Deze klacht berust kennelijk op de opvatting dat, indien een melding in het I&R-systeem wordt gedaan en deze vervolgens wordt ingetrokken, niet kan worden gezegd dat die melding niet is gedaan. En dat daarom de bewezenverklaring, voor zover inhoudend dat ‘van de afvoer/dood van de ontbrekende schapen nog geen melding was gedaan aan het I&R systeem’, niet uit de gebezigde bewijsmiddelen kan volgen.

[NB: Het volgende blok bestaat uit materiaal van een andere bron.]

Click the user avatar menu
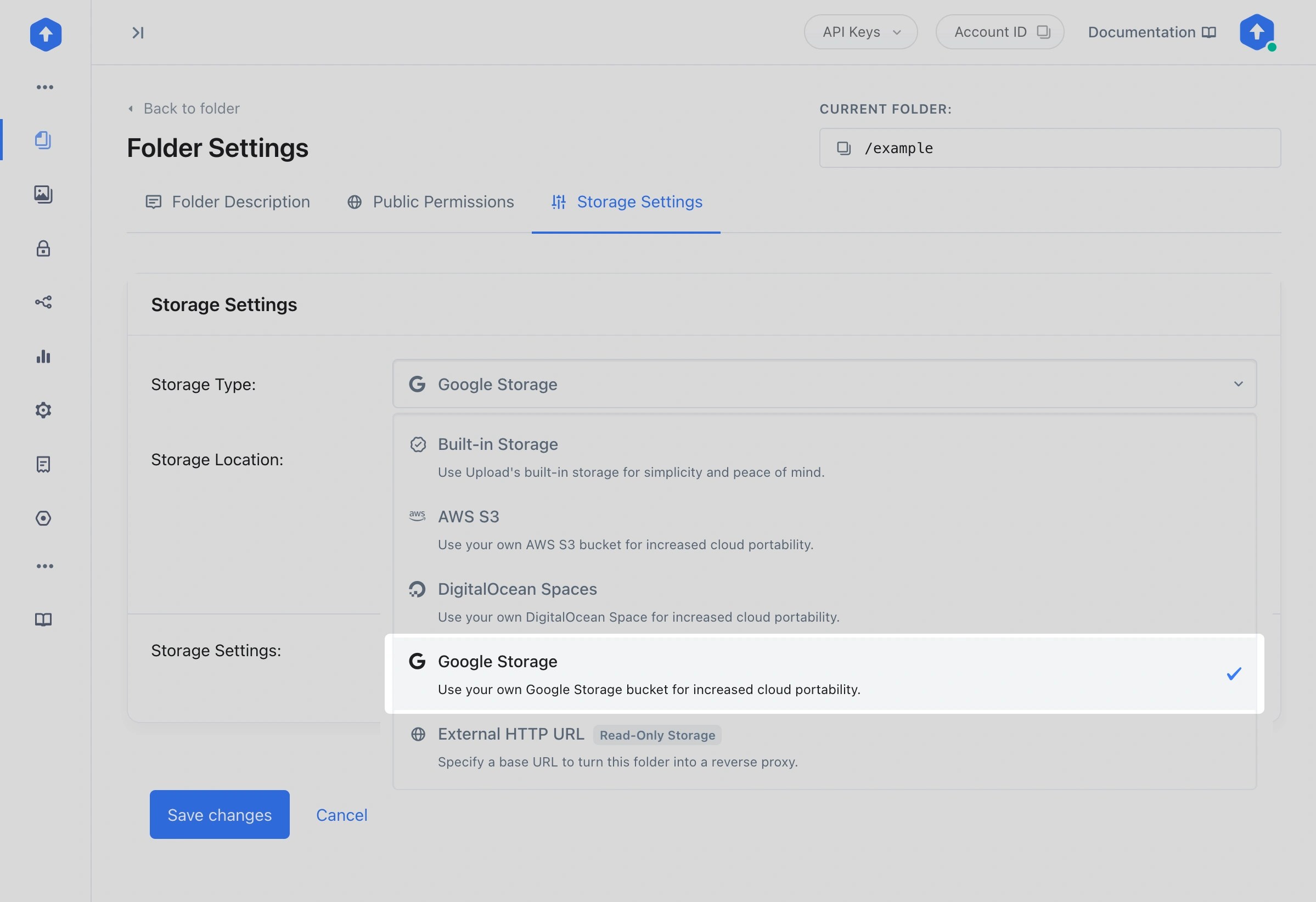[1257, 32]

Het hof heeft de op art. 43 van de Regeling toegesneden tenlastelegging kennelijk en niet onbegrijpelijk aldus uitgelegd dat de verdachte daarin wordt verweten dat hij in de periode van 1 januari 2016 tot en met 21 juni 2016 niet heeft voldaan aan de meldplicht die ingevolge art. 43 jo. art. 38d, zesde en zevende lid (vanaf 1 april 2016: zevende en achtste lid), van de Regeling op hem rustte. In de bewijsvoering ligt voorts als niet onbegrijpelijke vaststelling van het hof besloten dat de verdachte, nadat hij op 20 maart 2016 met betrekking tot 1299 afgevoerde schapen een kennisgeving als bedoeld in art. 38d, zesde lid (oud), van de Regeling had gedaan, even later die kennisgeving met betrekking tot 1296 van die schapen heeft ingetrokken op de voet van art. 38g, eerste lid, van de Regeling.

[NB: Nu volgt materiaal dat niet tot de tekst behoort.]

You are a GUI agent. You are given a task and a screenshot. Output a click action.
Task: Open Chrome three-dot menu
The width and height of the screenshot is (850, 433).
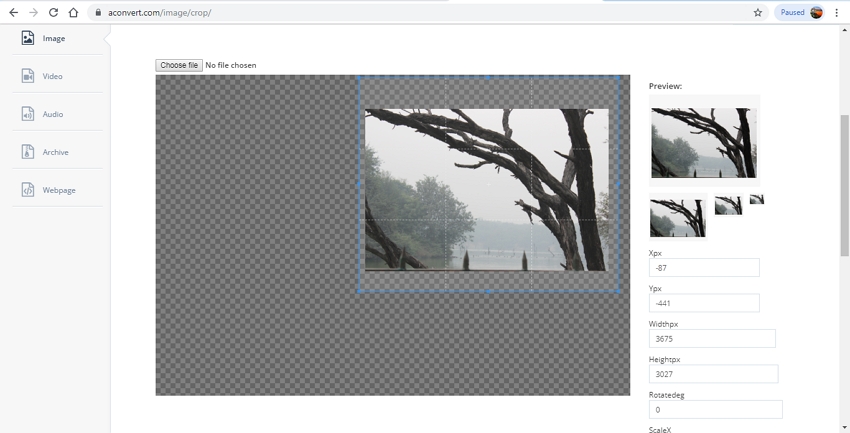click(837, 13)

Naar het mij voorkomt dient de Regeling aldus te worden verstaan dat, wanneer een afvoermelding wordt ingetrokken op de voet van art. 38g, eerste lid, van de Regeling, vanaf het moment van de intrekking niet meer kan worden gesproken van een afvoermelding als bedoeld in art. 38d, zevende lid, van de Regeling. Ik neem hierbij in aanmerking dat de Regeling een onderscheid maakt tussen het herstellen en het intrekken van een melding. Intrekken impliceert dat de melding ongedaan wordt gemaakt. Daarmee is in overeenstemming dat het hof heeft vastgesteld dat de desbetreffende schapen door de intrekking weer op de stallijst van de verdachte kwamen te staan en dat de verdachte de afvoermeldingen niet opnieuw heeft ingevoerd.

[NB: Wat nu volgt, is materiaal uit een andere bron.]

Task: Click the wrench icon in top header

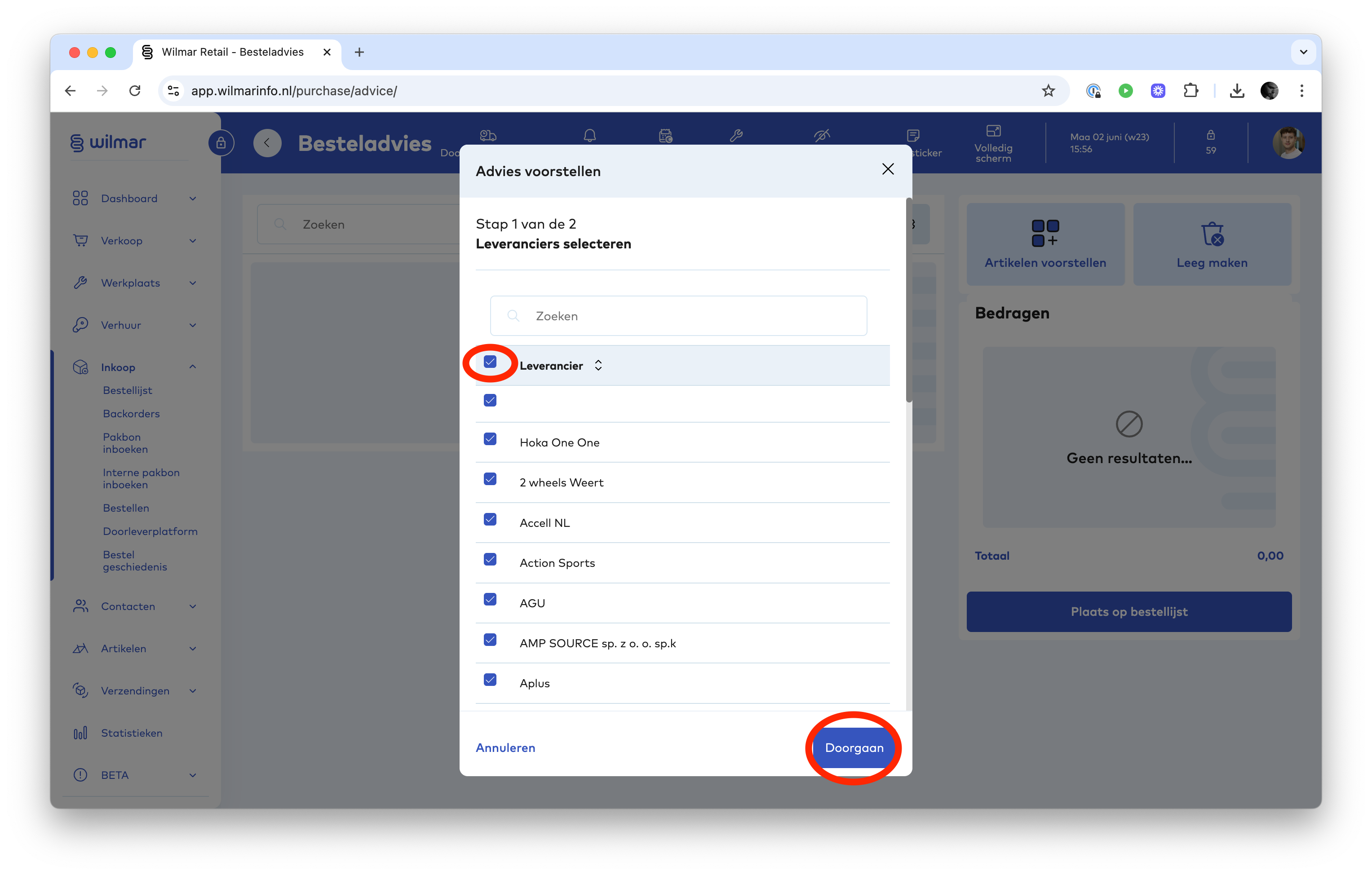Action: click(x=736, y=136)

De kennelijk aan het middel ten grondslag liggende opvatting dat, indien eenmaal een afvoermelding in het I&R-systeem is gedaan, daarmee is voldaan aan de in art. 43 van de Regeling bedoelde meldplicht, ook indien de melding nadien is ingetrokken, vindt geen steun in het recht. Die opvatting verhoudt zich niet met het samenstel van verplichtingen dat in het bijzonder in de artikelen 38d, 38f en 38g van de Regeling is neergelegd. Zij is ook niet te verenigen met de ratio van de verplichting tot het melden van de aan- en afvoer van schapen en geiten. Ik wijs er hierbij op dat de toelichting op de wijziging van de Regeling met ingang van 1 januari 2010 onder meer inhoudt dat Verordening (EG) nr. 21/2004 een snelle en accurate tracering van schapen en geiten beoogt te bewerkstelligen en dat het I&R-systeem slechts een sluitend systeem kan zijn wanneer door middel van individuele registratie altijd bekend is welke dieren op een bedrijf aanwezig zijn.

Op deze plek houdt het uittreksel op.